Scientists said the findings show the efficacy of vaccines, which offer protection from severe disease.

In the UK, more than 33 million people have received at least one jab

The research found that out of 74,405 people who were admitted to hospital with Covid-19 between September and March, only 32 had received a vaccine at least three weeks before.

The findings were related to those who received just one jab, The Telegraph reports.

Meanwhile, other studies are ongoing to examine the level of protection people have after receiving two doses of a Covid vaccine.

Researcher Professor Calum Semple, from the University of Liverpool, said he was "absolutely delighted" with the results of the study.

He added that it shows that "vaccines are highly effective".

He said: "Not only do they work, but they work extraordinarily well."

Detailed results are due to be handed to the Scientific Advisory Group for Emergencies (Sage) on Wednesday.

With more details, it will be clear whether those who were admitted to hospital with Covid-19 after receiving a vaccine had milder symptoms than those who had not had a jab.

The total number of people who have received at least the first dose of a vaccine between December 8 and April 19 in the UK is 33,032,120, according to official government data.

After receiving their first jab, 10,425,790 have already been given a second dose of a vaccine.

For the first time since September, the latest figures showed fewer than 2,000 Covid-19 patients in hospital.

The positive news comes as coronavirus deaths dropped two thirds in a month with 33 fatalities recorded in the past 24 hours.

A further 2,524 cases were reported as Britain's infection rate continues to remain steady.

But despite the progress made by the vaccination programme and the lower number of infections and deaths, Boris Johnson said Covid restrictions will not be lifted sooner than outlined in his roadmap.

Boris Johnson said he will stick to his roadmap to ease lockdown restrictions

The Prime Minister acknowledged soaring cases in other countries and warnings from scientists that there will be another wave this year.

Mr Johnson told a Downing Street press conference: "We know that this vaccination programme is making a big difference.

"We know that it’s helping to reduce suffering and save lives, potentially on a very big scale.

"But we don’t yet know the full extent of the protection that we are building up; the exact strength of our defences – and as we look at what is happening in other countries with cases now at record numbers around the world, we cannot delude ourselves that Covid has gone away."

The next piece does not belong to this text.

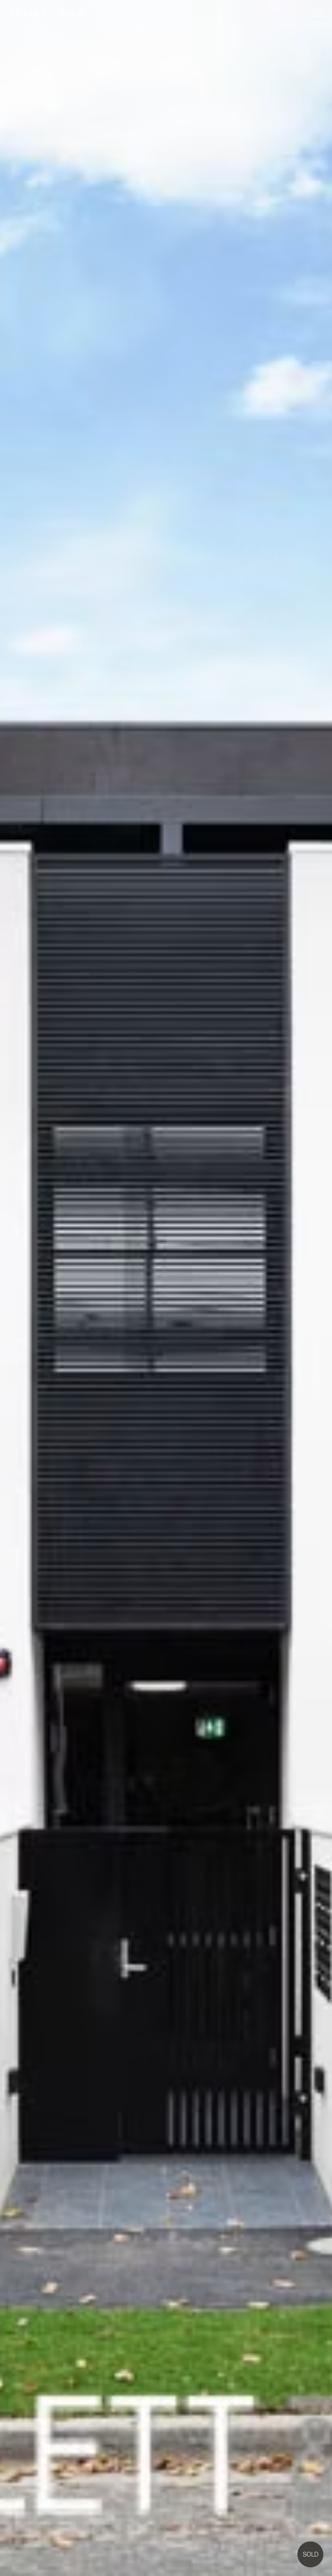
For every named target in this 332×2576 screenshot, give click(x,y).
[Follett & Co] (47, 13)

A man receives an AstraZeneca vaccination in London

A woman gets tested for Covid-19 at a coronavirus surge testing centre in Brockwell Park in south London

He added: "As we look at what is happening in other countries, with cases now at record numbers around the world, we cannot delude ourselves that Covid has gone away.

"I see nothing in the data now that makes me think we are going to have to deviate in any way from the road map - cautious but irreversible - that we have set out.

"But the majority of scientific opinion in this country is still firmly of the view that there will be another wave of Covid at some stage this year.

"And so we must, as far as possible, learn to live with this disease as we live with other diseases."

Yesterday, Matt Hancock announced that India has been put on the UK's travel red-list over the emergence of a worrying Covid variant there.

The Health Secretary said the Government is banning almost all travel from the country to protect the vaccine rollout here in Britain.

So far, 182 cases of the so-called Indian variant have been found in the UK.